Варни, подавив злорадный смешок, ответил:
— Сдается мне, что у мистера Тресилиана не было в мыслях ничего подобного.
— Как! Что ты хочешь этим сказать? В твоем смехе, Варни, всегда звучит коварство.
— Я только хочу сказать, милорд, что Тресилиан отыскал верный путь для исцеления сердечных ран. В башне Мервина, куда я поместил его по некоторым соображениям, у него имеется компания… подруга… не то жена, не то сестра какого-то актера.
— Подруга! Ты хочешь сказать — любовница?
— Да, милорд; какая еще женщина может часами находиться в комнате мужчины?
— Клянусь, эту историю стоило бы рассказать при случае! — воскликнул Лестер. — Ох, уж эти ученые буквоеды, лицемеры с их мнимой добродетелью! Я им никогда не доверял. Однако мистер Тресилиан довольно бесцеремонно ведет себя в моем доме… Если я посмотрю на это сквозь пальцы, то лишь благодаря кое-каким воспоминаниям… Я не хотел бы вредить ему больше, чем вынужден. Но ты все же следи за ним, Варни.

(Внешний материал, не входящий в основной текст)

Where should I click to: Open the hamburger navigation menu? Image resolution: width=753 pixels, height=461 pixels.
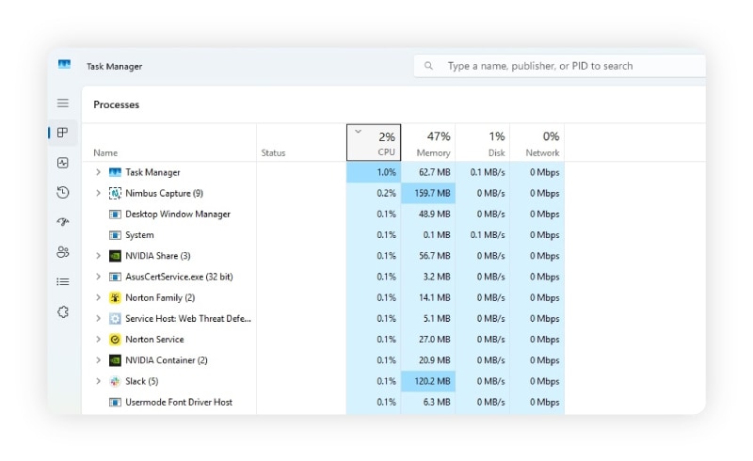coord(63,103)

— Вот потому-то я и поселил его в башне Мервина, там с него не спускает глаз мой самый бдительный, но, к сожалению, и самый пьющий слуга — Майкл Лэмборн, о котором я уже докладывал вашему высочеству.
— Высочеству! — вскричал Лестер. — Что это еще за титул?
— Он вырвался нечаянно, милорд, но звучит столь естественно, что я не в силах взять его обратно.
— Твое повышение совсем вскружило тебе голову, — сказал Лестер, улыбаясь, — новые почести так же кружат голову, как молодое вино.
— Пусть у вашей светлости будет вскоре повод сказать это на основании собственного опыта, — отозвался Варни и, пожелав своему господину доброй ночи, удалился.
Глава XXXIII
Стоит здесь жертва, там — предатель наглый.
Так загнанная псами лань лежит
У ног охотника, а тот учтиво,
Надеясь получить потом награду,
Кинжал свой знатной даме подает.
Чтобы пронзить трепещущее горло.
Возвратимся в башню Мервина, или, вернее, в темницу, где несчастная графиня Лестер томилась в неизвестности и нетерпеливом ожидании. Она понимала, что в царящей суматохе ее письмо могут не сразу вручить графу и пройдет некоторое время, пока Лестер найдет возможность оставить Елизавету, чтобы навестить свою Эми в ее тайном убежище.
«Я не должна ждать его раньше ночи, — убеждала она себя, — он не может отлучиться от своей августейшей гостьи, даже чтобы повидать меня. Я знаю, он придет раньше, если будет возможно; но я не буду ждать его до ночи». И все же она ждала его ежеминутно, хотя и пыталась убедить себя в бесполезности ожидания. Малейший шорох она принимала за торопливые шаги Лестера, стремящегося поскорее заключить ее в свои объятия.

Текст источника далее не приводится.